3)低出生体重児の母乳栄養推進に関する研究
全国の新生児収容施設に対して低出生体重児の母乳栄養実態を調査したところ、NICU入院中に少量でも母乳を与えることができていたのは入院中の児の約70%であった。母乳が与えられている低出生体重児は生後1ヵ月までが最も多く84%に達していたが、その後明らかに漸減しており、より未熟な児を取り扱う施設でその傾向が顕著であった。低出生体重児における母乳による栄養は、母乳に含まれる種々の栄養素の生理学的利点のみならず、感染防御や母子間の愛着形成の上でも多くの利点を有する。また、欧米の研究によれば、低出生体重児を出産した母親の母乳を与えることにより、発達指数が人工栄養で哺育された児に比べて有意に高く、その差は低出生体重児ほど顕著であることも示されている。従って、低出生体重児に母乳を与えることは児の発達予後を向上させるためにも重要である。今回の全国調査では多少とでも低出生体重児に母乳を与えることができたのは入院中の低出生体重児の80%を越えているものの、生後1ヵ月を経るにつれて確実に低下することが示されており、いかに母乳分泌を維持するかが大きな課題となっている。これまで報告された低出生体重児を持つ母親の母乳分泌維持のための方策としては、母子の早期接触やカンガルーマザーケアによる母子のskin to skin contact、電動搾乳器による搾乳、母親の教育などが有用であることが報告されている。今後は、より具体的なNICU内での母乳栄養指導マニュアルを作成しこれを普及させることにより低出生体重児の母乳による栄養率の向上を目指す必要がある。

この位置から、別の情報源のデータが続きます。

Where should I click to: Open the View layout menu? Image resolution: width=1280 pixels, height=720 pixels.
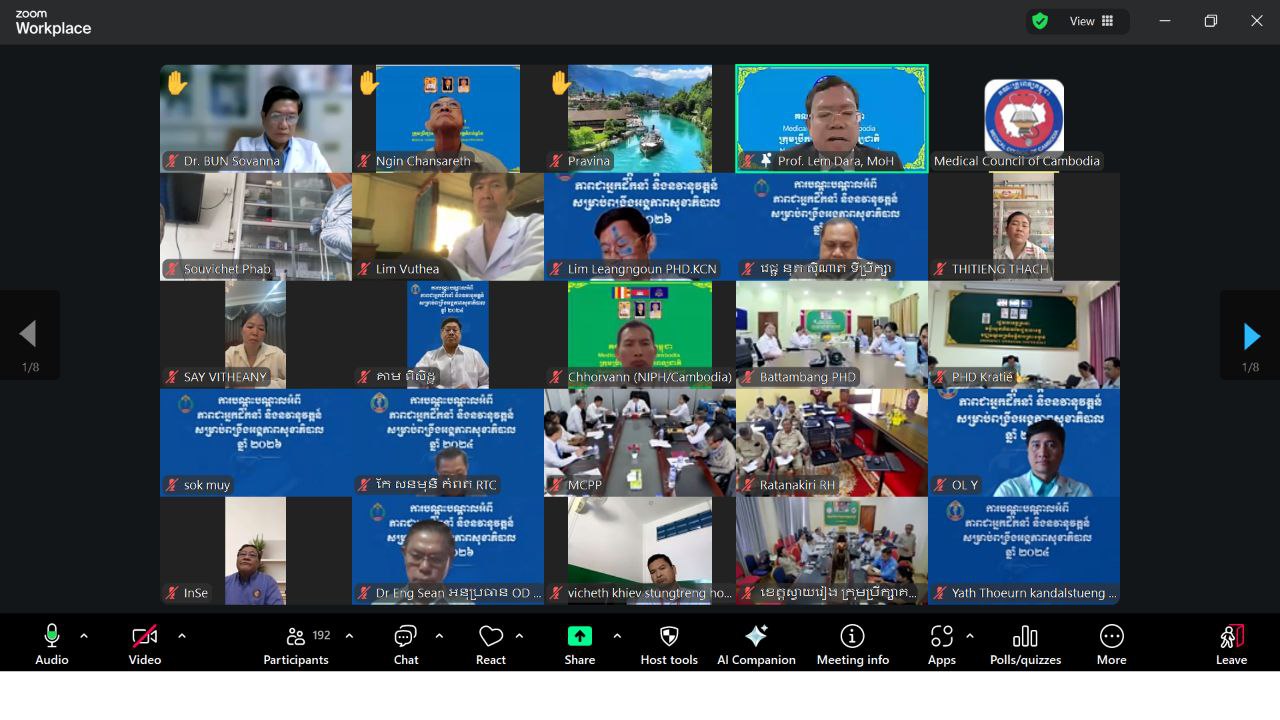tap(1092, 21)
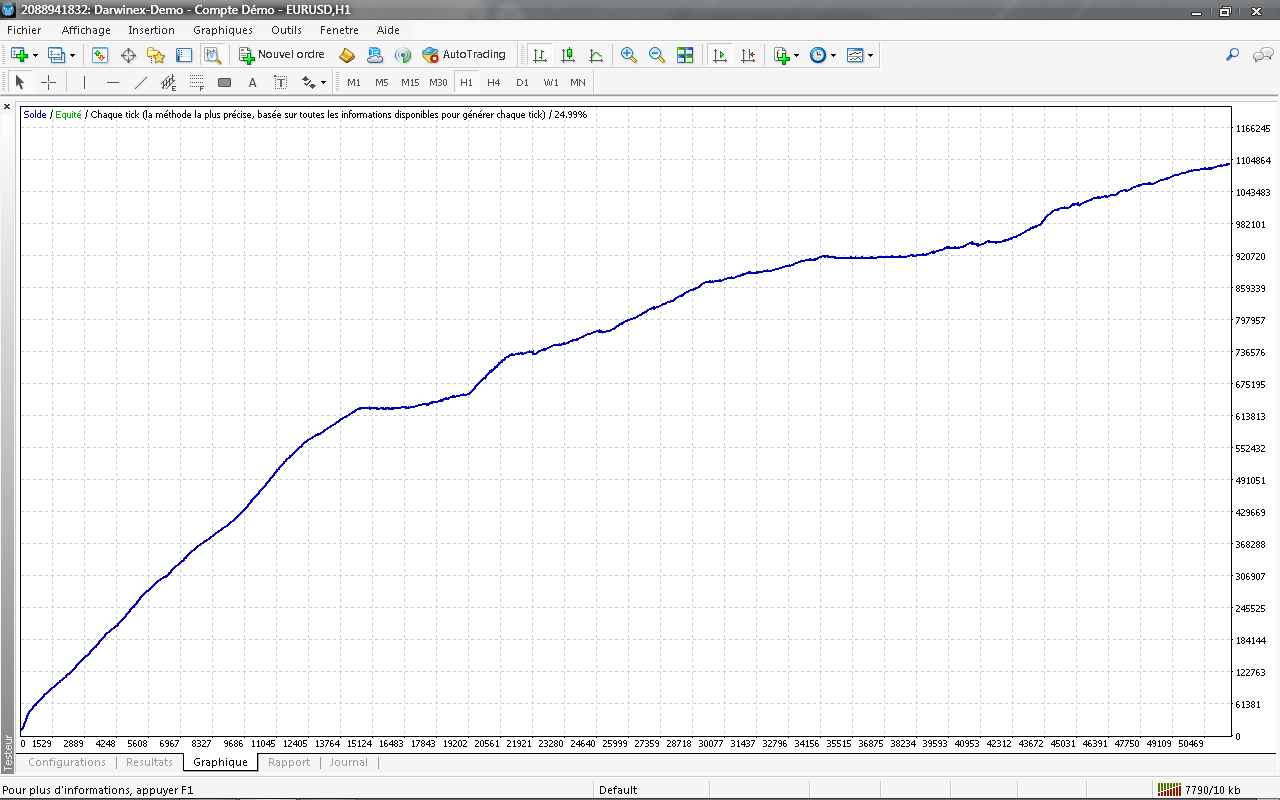
Task: Open the Graphiques menu
Action: click(x=222, y=30)
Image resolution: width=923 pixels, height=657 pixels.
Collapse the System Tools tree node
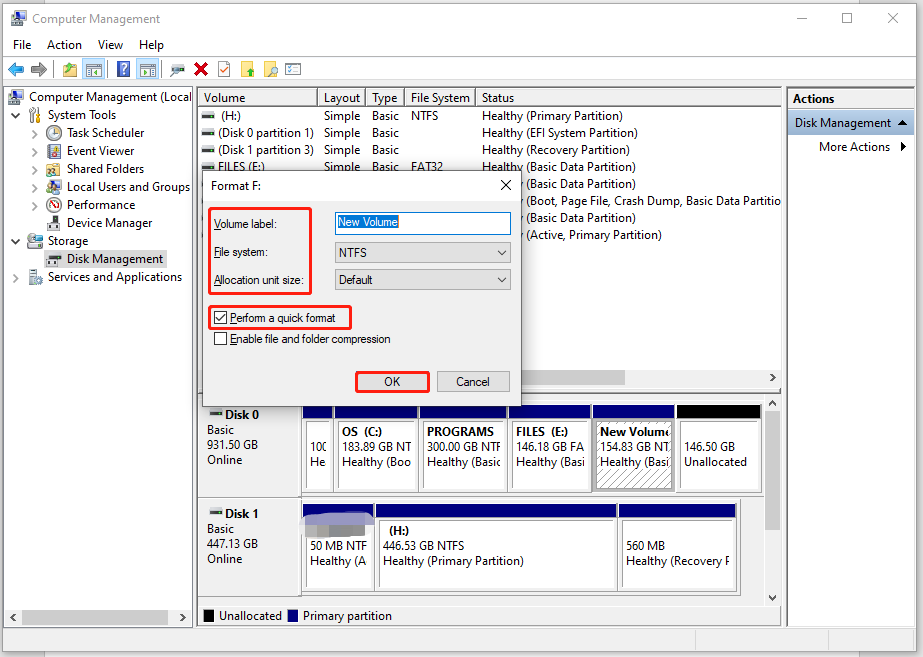click(16, 115)
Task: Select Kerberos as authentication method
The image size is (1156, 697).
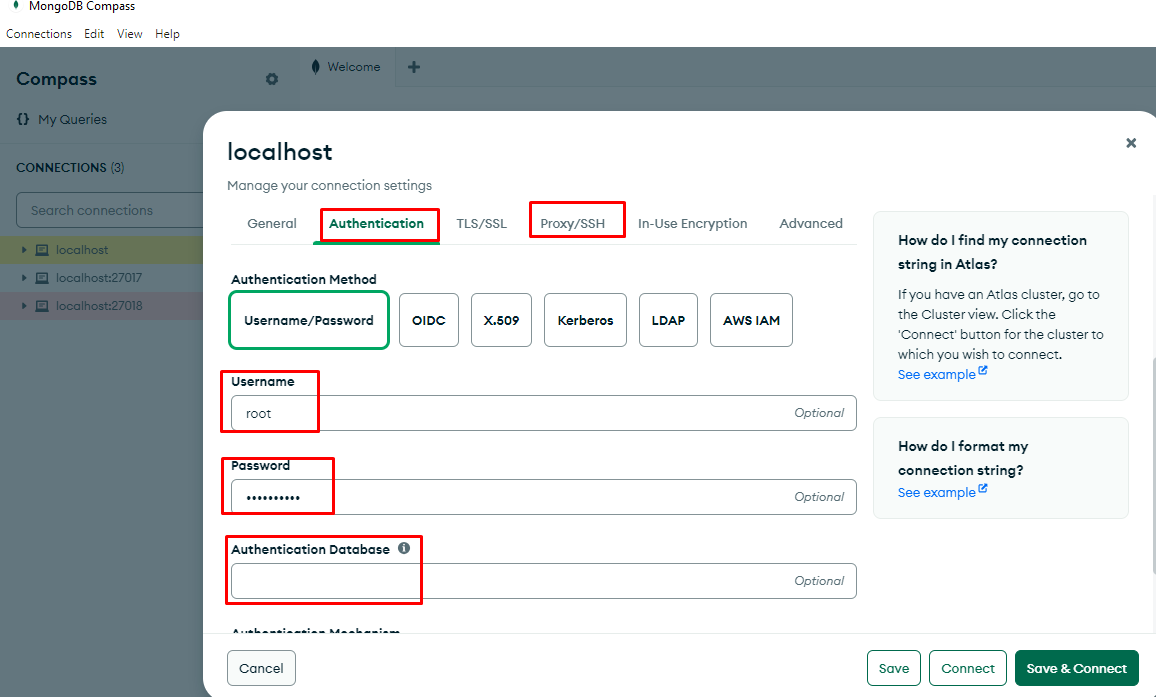Action: 585,320
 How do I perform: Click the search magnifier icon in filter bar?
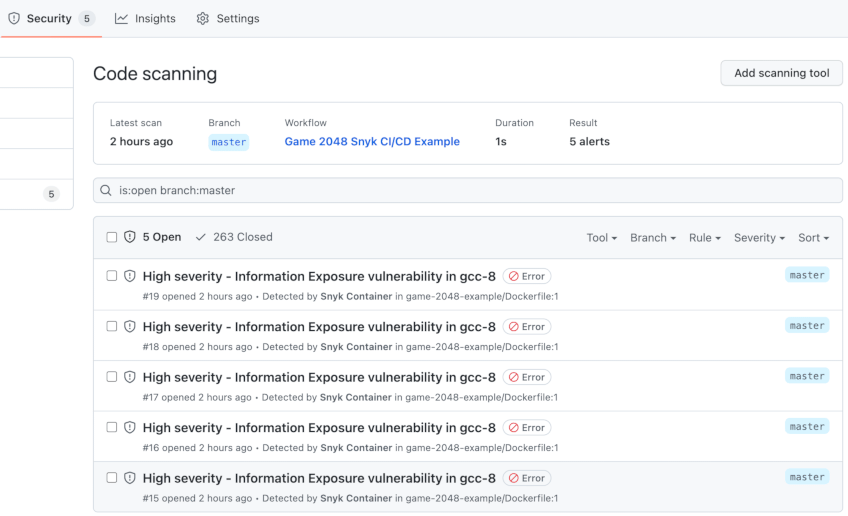click(106, 190)
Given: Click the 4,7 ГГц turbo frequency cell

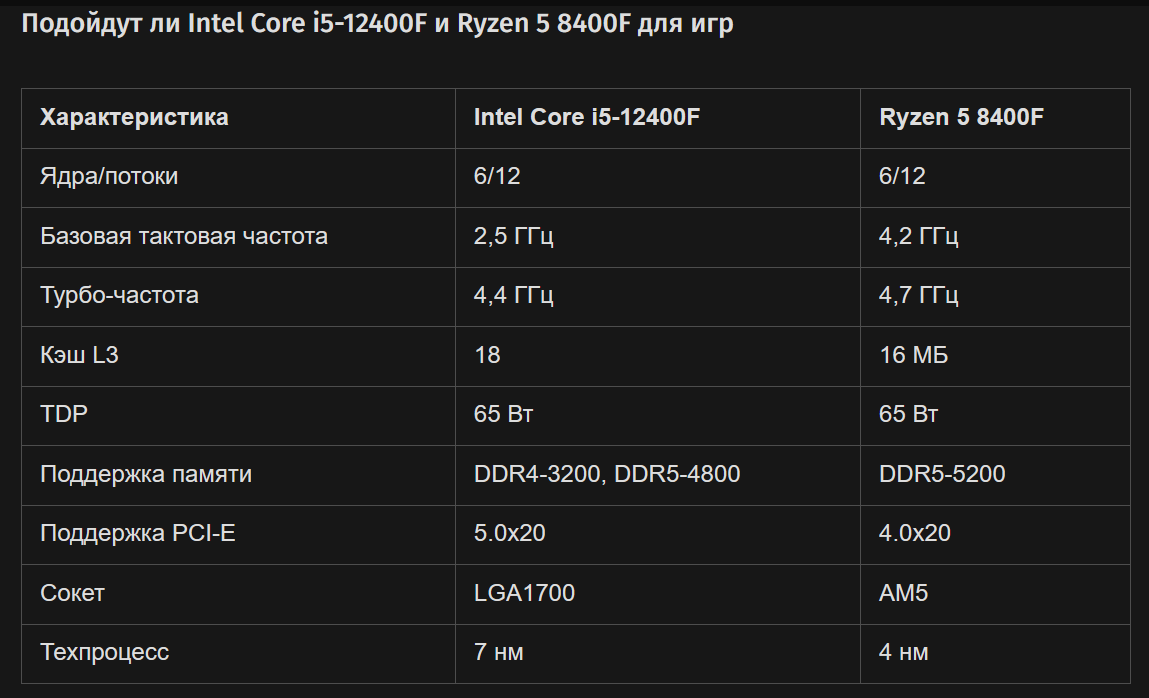Looking at the screenshot, I should [919, 296].
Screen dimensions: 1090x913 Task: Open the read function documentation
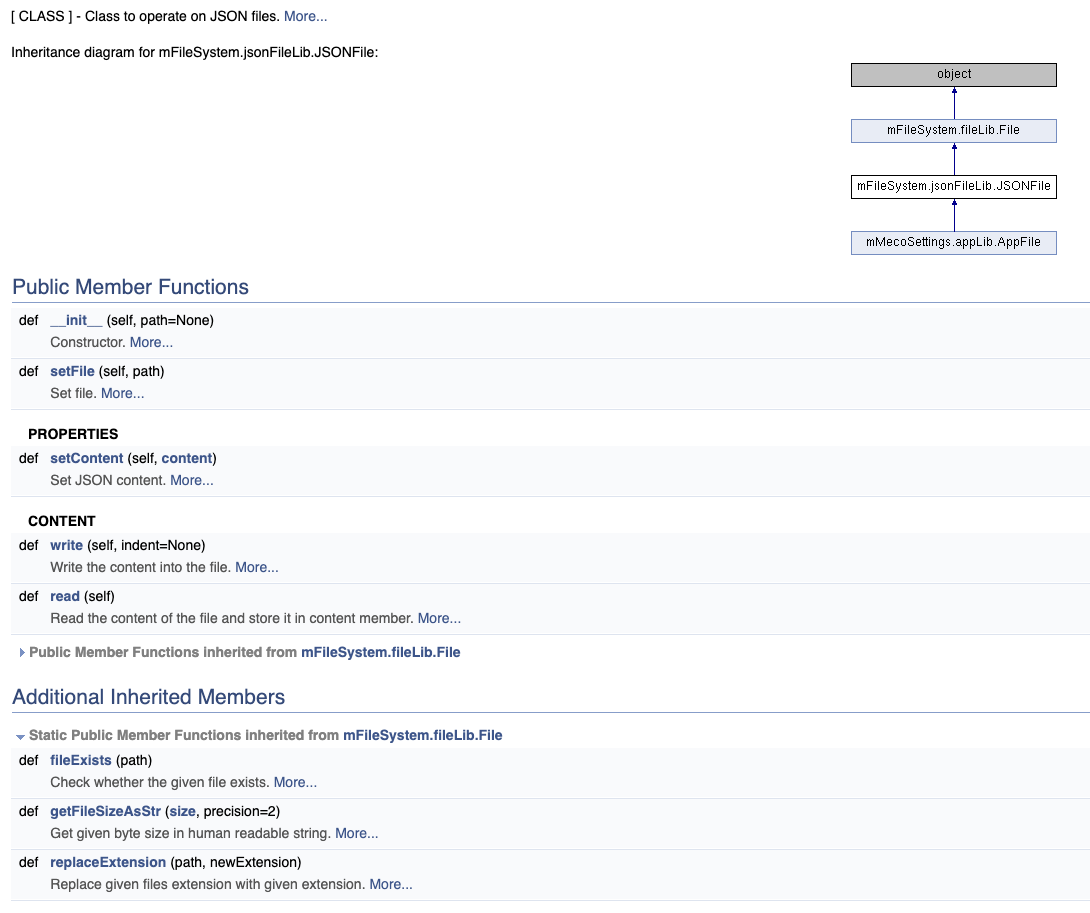[x=64, y=596]
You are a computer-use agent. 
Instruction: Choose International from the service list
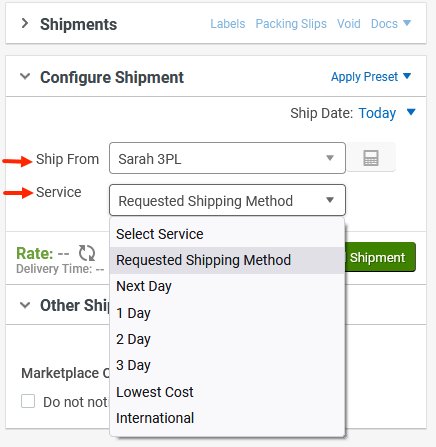coord(227,418)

4)育児不安の軽減のための低出生体重児の栄養指導に関する研究
離乳を開始している低出生体重児の母親に対する聞き取り調査で、離乳に関する不安として多かったものは、児の食べ方に関するものと、献立や内容に関する不安に大別された。離乳の開始や進め方は医師からの指導によるものであったが、具体性に欠けることが母親の悩みを深くしていることが示された。医師はフォローアップ外来の限られた時間内で発達や発育評価のみならず離乳食の具体的な内容や調理法、摂取離乳食の妥当性まで指導することは現実的に困難なことが多く、栄養面での不安を軽減させるためには医師以外の専門職(栄養士)の関与が必要となってくる。しかしながら、人的要因や低出生体重児の栄養に関する知識の不足もあいまって病院栄養士がフォローアップ外来で指導を行っている施設も少ない。今後は栄養士の関与を促すための方策や、栄養士向けの低出生体重児の栄養学的諸問題の解説書などの作成、医療機関と地域保健機関との連携の下での一貫した栄養指導体制などの確立をめざす必要があると思われる。
結論
1)全国のNICU22施設の協力を得て、出生体重500~2000gのNICU入院中の成長曲線を作成することができた。2)低出生体重児の発達尺度表を作成し低出生体重児の発達の指標を検討したところ、修正月齢を用いても未熟な児では成熟新生児に比べて同じマイルストーンを適応しても遅れることが示され、出生体重別の発達尺度の目安が必要であることが示された。3)NICU退院後の低出生体重児の口腔機能の発達は成熟新生児よりやや遅延する傾向を認め、実際に与えられている食事の形態や回数は、必ずしも児の摂食機能に見合ったものでない場合もあり、それが低出生体重児の離乳が進まない一つの要因となっていることが伺われた。4)全国のNICUを対象に低出生体重児に対する母乳栄養の実態調査を行い、生後4週以後は漸減することが示された。5)離乳を開始している低出生体重児の母親に対する聞き取り調査で、離乳に関する不安として多かったものは、児の食べ方に関するものと、献立や内容に関する不安に大別された。離乳の開始や進め方は医師からの指導によるものであったが、具体性に欠けることが母親の不安助長していることが示された。